- **Records for this task**

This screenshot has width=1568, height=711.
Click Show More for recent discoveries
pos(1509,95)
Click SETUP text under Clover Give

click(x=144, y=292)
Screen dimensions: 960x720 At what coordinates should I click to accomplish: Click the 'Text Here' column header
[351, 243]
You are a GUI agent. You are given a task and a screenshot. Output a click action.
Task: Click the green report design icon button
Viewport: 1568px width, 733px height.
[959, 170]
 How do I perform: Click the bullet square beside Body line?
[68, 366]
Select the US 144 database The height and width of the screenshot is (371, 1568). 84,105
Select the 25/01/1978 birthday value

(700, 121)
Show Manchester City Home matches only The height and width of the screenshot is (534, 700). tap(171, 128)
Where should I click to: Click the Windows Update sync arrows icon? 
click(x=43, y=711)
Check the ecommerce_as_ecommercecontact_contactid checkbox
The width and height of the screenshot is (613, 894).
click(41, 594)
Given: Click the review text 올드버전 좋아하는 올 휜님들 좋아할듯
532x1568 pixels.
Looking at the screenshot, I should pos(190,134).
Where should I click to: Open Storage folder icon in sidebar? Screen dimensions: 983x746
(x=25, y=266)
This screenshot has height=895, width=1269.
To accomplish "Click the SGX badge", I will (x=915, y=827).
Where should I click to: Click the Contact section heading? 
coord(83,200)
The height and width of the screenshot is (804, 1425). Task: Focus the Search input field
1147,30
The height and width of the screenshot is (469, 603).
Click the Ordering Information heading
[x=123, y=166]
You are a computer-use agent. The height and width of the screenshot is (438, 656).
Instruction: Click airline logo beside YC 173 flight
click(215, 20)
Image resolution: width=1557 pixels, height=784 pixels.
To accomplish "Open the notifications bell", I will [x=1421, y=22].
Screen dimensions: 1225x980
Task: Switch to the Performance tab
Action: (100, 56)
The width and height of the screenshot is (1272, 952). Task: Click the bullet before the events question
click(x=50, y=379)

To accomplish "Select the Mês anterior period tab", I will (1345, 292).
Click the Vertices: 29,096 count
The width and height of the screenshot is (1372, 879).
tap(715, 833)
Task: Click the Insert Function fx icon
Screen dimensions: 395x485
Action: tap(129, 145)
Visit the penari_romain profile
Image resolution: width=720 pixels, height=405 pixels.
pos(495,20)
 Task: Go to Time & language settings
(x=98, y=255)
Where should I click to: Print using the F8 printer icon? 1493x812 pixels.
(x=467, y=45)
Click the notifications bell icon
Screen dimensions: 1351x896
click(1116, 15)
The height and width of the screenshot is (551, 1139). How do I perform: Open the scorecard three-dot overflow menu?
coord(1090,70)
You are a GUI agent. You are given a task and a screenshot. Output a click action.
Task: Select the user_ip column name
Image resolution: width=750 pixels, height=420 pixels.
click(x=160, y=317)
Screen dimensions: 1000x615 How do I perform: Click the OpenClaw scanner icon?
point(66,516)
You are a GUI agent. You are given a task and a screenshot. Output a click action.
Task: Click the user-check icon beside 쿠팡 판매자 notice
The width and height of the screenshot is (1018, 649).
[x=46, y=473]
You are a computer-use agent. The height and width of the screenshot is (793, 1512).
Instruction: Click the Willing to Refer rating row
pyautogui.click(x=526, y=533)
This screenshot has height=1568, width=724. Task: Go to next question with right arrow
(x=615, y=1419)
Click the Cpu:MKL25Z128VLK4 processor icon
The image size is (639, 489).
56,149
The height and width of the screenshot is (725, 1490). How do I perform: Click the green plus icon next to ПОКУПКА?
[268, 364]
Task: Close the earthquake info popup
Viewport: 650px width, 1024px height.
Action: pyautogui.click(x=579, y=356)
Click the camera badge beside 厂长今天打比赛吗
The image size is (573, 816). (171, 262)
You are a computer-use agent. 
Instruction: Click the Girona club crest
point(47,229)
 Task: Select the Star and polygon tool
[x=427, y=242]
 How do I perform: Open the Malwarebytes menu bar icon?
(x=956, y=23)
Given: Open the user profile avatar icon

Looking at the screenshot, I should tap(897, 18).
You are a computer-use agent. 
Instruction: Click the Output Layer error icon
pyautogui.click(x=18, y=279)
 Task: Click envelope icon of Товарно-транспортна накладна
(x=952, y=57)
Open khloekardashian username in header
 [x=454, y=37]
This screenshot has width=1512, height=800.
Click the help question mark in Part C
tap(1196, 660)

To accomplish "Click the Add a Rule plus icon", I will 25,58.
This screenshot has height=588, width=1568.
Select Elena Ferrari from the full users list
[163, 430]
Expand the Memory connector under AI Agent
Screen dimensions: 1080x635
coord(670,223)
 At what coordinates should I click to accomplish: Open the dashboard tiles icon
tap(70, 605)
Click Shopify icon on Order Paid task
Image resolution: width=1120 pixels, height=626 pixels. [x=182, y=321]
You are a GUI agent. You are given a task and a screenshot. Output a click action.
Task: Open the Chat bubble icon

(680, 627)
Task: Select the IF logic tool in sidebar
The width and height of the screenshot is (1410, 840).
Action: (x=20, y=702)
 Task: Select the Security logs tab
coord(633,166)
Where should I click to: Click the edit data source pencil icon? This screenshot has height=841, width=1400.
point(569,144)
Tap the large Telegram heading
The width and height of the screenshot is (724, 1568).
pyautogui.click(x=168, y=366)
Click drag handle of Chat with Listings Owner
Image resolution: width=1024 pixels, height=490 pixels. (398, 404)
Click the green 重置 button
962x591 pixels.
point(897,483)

- **Written problem**
Please reproduce the part of the material that opens with the line containing "Click Shopify icon on Order Paid task" and closes with the line containing "Action: (x=20, y=702)", switching "sidebar" to "toolbar" and leaving everything else unchanged.

- **Exercise solution**
Click Shopify icon on Order Paid task
Image resolution: width=1120 pixels, height=626 pixels. [x=182, y=321]
You are a GUI agent. You are given a task and a screenshot. Output a click action.
Task: Open the Chat bubble icon

(680, 627)
Task: Select the IF logic tool in toolbar
The width and height of the screenshot is (1410, 840).
Action: (x=20, y=702)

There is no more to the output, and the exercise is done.